Problem statement. In the data below, the answer is the run of lines from the line containing "Click the W5 row cell" through the line containing "The width and height of the screenshot is (960, 525).", both included; print it exactly and nothing else.

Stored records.
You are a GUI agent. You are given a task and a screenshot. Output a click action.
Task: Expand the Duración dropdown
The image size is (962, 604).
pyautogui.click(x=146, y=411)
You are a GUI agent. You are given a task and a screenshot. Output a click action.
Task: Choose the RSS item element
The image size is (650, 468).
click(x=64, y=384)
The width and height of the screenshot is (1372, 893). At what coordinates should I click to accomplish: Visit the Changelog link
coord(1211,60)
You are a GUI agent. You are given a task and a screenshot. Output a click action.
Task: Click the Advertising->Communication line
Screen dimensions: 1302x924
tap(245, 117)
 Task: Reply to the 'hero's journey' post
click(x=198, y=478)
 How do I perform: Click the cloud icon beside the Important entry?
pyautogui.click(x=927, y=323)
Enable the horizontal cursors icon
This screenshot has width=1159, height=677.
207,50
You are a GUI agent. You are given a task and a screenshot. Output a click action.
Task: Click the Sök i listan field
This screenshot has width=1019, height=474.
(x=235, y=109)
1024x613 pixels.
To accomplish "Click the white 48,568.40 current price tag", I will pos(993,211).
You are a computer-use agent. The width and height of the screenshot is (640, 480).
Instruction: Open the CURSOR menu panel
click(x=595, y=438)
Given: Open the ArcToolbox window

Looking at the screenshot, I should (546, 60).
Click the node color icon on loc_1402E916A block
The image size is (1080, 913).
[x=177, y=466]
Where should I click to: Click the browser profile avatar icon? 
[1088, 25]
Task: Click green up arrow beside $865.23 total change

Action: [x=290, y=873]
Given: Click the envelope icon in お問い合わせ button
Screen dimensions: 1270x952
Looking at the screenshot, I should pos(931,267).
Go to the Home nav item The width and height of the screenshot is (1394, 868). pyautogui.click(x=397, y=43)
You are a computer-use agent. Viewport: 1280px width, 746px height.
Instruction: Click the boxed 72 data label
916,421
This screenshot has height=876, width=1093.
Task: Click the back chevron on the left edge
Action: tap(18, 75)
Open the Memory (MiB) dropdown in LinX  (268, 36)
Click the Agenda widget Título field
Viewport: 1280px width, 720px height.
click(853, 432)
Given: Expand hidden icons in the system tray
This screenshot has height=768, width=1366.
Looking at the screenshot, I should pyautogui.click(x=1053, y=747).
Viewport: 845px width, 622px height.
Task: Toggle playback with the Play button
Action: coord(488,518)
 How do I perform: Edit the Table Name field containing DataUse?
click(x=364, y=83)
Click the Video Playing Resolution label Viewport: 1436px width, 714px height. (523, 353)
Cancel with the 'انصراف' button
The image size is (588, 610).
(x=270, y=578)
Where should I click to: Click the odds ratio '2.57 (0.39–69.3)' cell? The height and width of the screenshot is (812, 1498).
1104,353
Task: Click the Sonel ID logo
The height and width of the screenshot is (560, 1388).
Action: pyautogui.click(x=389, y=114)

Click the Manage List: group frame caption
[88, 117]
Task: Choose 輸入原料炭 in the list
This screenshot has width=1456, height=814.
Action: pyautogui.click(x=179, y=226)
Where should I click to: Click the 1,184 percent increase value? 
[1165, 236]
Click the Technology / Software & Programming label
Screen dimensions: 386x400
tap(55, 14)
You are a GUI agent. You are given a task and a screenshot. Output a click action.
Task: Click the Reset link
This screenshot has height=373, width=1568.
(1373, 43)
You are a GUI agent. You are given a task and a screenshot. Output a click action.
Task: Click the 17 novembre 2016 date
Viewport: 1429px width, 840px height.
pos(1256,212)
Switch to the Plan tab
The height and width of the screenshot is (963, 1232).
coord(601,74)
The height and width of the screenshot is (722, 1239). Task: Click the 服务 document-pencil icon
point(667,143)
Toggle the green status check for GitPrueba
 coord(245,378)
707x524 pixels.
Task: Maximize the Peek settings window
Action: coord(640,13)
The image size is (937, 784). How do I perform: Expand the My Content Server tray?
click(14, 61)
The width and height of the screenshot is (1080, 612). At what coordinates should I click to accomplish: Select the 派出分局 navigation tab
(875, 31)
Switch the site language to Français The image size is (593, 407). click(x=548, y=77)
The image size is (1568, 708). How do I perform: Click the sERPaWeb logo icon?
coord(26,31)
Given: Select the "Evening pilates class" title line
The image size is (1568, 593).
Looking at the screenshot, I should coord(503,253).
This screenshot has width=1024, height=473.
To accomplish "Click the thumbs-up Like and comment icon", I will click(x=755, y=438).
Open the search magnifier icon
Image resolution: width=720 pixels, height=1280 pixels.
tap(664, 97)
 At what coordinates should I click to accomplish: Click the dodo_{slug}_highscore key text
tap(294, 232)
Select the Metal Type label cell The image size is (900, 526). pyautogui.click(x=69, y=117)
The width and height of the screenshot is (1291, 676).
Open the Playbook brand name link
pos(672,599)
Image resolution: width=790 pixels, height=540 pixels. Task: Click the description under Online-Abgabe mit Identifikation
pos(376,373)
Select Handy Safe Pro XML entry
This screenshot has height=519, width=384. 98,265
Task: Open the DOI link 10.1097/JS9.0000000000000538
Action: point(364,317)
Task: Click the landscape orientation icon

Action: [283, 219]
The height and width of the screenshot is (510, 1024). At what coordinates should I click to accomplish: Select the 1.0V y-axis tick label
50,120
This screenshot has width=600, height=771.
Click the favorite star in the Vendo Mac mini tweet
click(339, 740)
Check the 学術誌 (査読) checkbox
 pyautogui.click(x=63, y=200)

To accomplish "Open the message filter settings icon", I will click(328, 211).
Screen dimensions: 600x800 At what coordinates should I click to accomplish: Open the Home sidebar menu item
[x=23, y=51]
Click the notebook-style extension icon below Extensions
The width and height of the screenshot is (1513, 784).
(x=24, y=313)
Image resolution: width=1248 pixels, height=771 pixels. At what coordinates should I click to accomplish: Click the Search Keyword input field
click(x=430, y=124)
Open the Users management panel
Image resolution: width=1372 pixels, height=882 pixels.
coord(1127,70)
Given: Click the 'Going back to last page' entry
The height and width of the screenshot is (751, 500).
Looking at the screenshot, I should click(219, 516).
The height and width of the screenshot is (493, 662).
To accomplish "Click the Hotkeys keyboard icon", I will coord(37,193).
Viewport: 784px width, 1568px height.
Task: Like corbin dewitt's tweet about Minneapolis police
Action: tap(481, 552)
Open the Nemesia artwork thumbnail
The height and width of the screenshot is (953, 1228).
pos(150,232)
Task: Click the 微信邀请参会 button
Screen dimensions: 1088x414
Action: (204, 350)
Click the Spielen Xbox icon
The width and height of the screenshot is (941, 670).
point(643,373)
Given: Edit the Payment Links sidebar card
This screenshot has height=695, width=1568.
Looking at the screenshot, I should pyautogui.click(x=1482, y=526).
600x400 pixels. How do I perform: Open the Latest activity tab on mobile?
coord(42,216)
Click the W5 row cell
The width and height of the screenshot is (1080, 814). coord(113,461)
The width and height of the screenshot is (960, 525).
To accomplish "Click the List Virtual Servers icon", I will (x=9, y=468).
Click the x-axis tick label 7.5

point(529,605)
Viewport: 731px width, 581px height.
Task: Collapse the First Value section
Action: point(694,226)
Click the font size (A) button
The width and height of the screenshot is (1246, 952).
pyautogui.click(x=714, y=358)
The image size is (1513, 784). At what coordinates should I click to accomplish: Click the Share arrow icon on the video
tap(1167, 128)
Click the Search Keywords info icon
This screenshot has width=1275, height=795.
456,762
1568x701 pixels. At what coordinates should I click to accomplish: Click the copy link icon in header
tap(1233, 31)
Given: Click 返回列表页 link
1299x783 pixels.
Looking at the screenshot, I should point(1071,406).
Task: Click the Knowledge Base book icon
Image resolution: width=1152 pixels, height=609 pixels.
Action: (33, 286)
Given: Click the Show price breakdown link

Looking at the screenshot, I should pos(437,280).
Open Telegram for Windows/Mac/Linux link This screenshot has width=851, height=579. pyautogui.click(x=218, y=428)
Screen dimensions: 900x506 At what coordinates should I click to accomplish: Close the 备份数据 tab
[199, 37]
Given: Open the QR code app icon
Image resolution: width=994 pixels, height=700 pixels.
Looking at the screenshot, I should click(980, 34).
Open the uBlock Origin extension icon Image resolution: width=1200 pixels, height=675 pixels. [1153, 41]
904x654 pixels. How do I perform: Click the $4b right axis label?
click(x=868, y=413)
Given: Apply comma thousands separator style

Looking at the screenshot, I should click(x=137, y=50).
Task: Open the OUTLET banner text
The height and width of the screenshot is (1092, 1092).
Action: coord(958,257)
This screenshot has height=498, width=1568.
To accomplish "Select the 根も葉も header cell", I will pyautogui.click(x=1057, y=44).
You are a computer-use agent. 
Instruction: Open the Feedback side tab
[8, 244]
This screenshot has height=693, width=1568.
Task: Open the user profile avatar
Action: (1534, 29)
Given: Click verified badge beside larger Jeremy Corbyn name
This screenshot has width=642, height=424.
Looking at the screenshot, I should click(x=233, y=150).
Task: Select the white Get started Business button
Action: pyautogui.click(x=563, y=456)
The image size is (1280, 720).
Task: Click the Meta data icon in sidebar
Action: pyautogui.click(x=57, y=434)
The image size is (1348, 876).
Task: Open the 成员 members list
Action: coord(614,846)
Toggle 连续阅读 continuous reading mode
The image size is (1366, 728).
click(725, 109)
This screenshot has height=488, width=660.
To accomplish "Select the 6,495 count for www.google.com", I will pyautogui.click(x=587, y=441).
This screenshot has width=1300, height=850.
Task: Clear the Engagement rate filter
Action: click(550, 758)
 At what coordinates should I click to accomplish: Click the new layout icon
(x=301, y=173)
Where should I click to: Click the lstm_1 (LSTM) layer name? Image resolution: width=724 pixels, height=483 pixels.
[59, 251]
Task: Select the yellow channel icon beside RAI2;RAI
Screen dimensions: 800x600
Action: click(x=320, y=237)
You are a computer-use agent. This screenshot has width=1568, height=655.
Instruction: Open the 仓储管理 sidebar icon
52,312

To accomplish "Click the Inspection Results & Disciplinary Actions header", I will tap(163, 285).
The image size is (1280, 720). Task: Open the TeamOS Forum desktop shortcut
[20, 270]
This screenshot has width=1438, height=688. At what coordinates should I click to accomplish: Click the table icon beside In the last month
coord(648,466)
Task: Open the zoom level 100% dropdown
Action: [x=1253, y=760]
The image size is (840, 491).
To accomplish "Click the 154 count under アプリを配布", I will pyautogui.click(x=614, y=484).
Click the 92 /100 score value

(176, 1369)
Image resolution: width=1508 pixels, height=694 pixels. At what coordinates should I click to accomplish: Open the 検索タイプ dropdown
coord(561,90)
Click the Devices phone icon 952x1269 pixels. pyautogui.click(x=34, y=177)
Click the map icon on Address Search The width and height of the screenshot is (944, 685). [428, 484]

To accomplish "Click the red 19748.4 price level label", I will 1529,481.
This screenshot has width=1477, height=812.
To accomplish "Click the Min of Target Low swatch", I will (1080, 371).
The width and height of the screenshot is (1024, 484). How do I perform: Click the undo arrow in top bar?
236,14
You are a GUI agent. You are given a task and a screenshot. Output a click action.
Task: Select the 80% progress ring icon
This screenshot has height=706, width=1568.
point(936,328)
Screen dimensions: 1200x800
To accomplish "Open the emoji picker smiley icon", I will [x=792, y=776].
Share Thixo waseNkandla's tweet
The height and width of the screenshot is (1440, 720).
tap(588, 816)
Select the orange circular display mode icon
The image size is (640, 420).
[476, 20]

Solution to this task.
Click the W5 row cell
The width and height of the screenshot is (1080, 814). coord(113,461)
The width and height of the screenshot is (960, 525).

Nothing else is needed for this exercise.